You can clear assignments or assign recommended users by clicking the corresponding buttons. ALM Octane will continually learn how to improve its recommendations, based on your feedback.
The lower pane provides details of other related users and their relevant commits grouped by users. In each instance, ALM Octane displays the reason why a user or a commit is related to the current pipeline run or test. The commits are listed in the order of their relevance for the selected test.
In the lower pane you can filter information based on file name, commit message, or user name to help you locate relevant information easily.
If a test has been failing consecutively, related commits include commits from this pipeline run and from the pipeline run in which the test started failing. For commits from a previous build, the build number is displayed.
A risk icon indicates that a commit includes changes to hotspot files. For details, see Identify hotspots in your code.
Tip: You can configure ALM Octane to automatically assign recommended users after a certain number of consecutive failures. This can be done per pipeline step, and requires related permissions.
- In the Pipelines tab, click on a pipeline. Click the horizontal ellipsis and click View in the dropdown. The Pipeline PL pages opens.
- Select the Topology tab.
Click the Configuration button on a pipeline step, and open the Auto-assignment tab.
Select the checkbox to enable auto-assignment, and specify the number of failures required before a user is automatically assigned.
When a user is automatically assigned to a failed run, they receive an email with the relevant details.
For details, see Explore a pipeline's graphical representation.
Find tests that failed continuously in all pipeline runs
Suppose you committed a change yesterday and the pipeline run status was unstable, and you want to see if you are responsible for the failure.
Within the Tests tab, add the column Failing in all future runs, which shows if a test has failed continuously in all pipeline runs after your push. If a test succeeded once since the pipeline run when you committed the change, you’re probably not responsible for this failure. If it has continuously failed, you know you need to check your commit for problems.
The value of the Failing in all future runs field is calculated relative to the pipeline run that you are currently looking at. You can filter test runs by this field, to reduce the number of relevant runs that should be investigated. We recommend using this together with the New failures filter, to greatly reduce the number of tests you need to investigate.
Note: This field requires that the default Elasticsearch scripting settings be enabled.
Create a defect
If you are looking at a pipeline's latest run, you can create a defect related to one or more of the failed test runs:
Select the relevant rows in the grid and click Report Defect.

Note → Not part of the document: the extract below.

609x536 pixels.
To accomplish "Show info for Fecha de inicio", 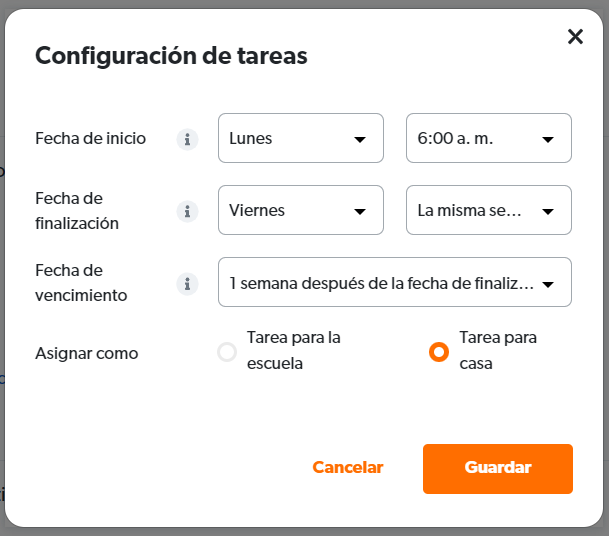I will 188,139.
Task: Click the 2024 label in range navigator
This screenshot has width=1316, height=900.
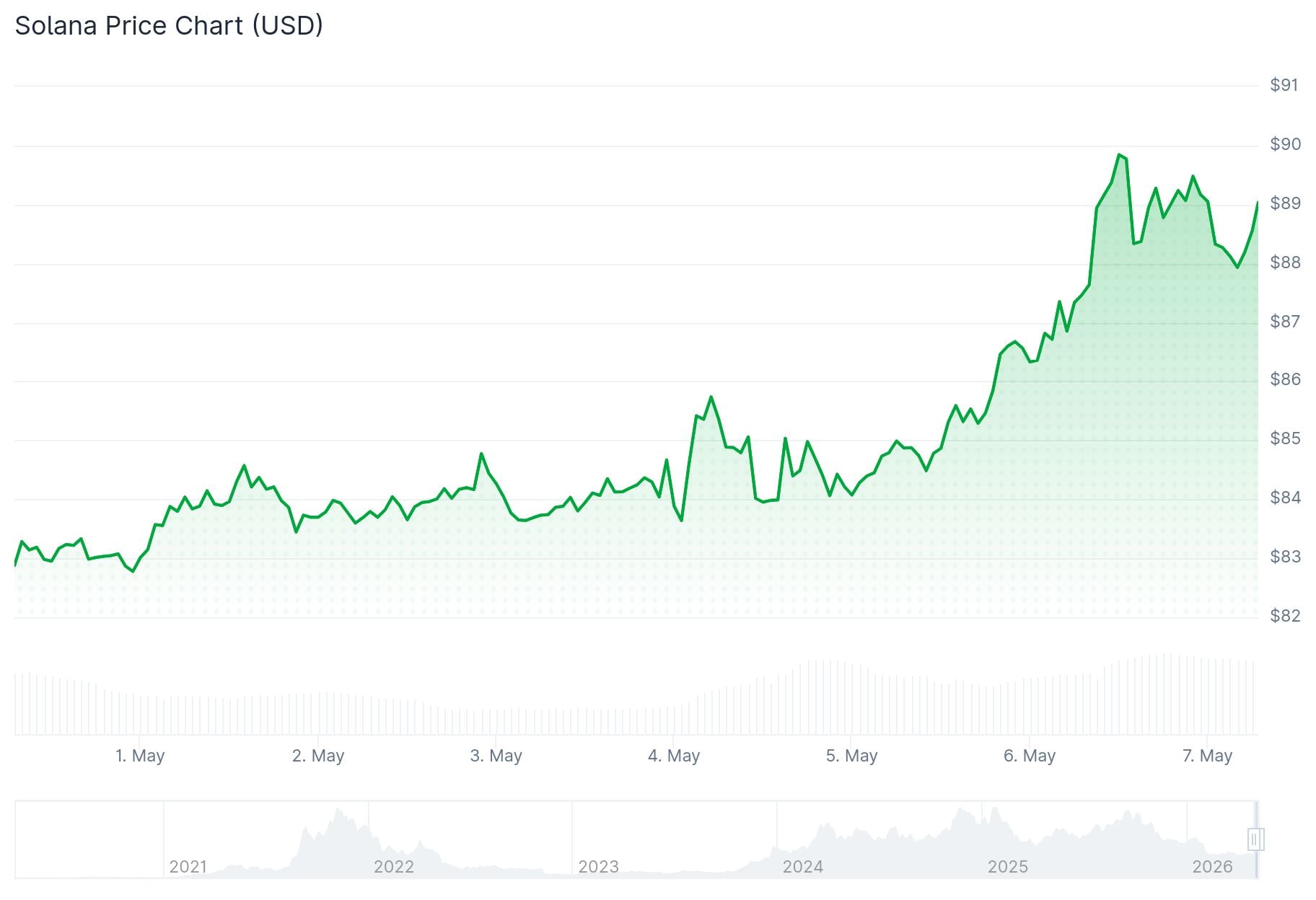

The new defect is linked to the runs you selected and contains a link to this pipeline run's Tests tab.
Add additional columns to the grid of failed test runs
|Add this column||to...|
navigate to the pipeline and to a particular run of the pipeline.
|Application modules||see which application modules are currently associated to the tests that failed.|
|Problem||see whether the test has a history of unsuccessful runs. For details, see Identify problematic tests.|
|Who's on it?||see who's investigating this failed run.|
see defects that are linked to the failed run.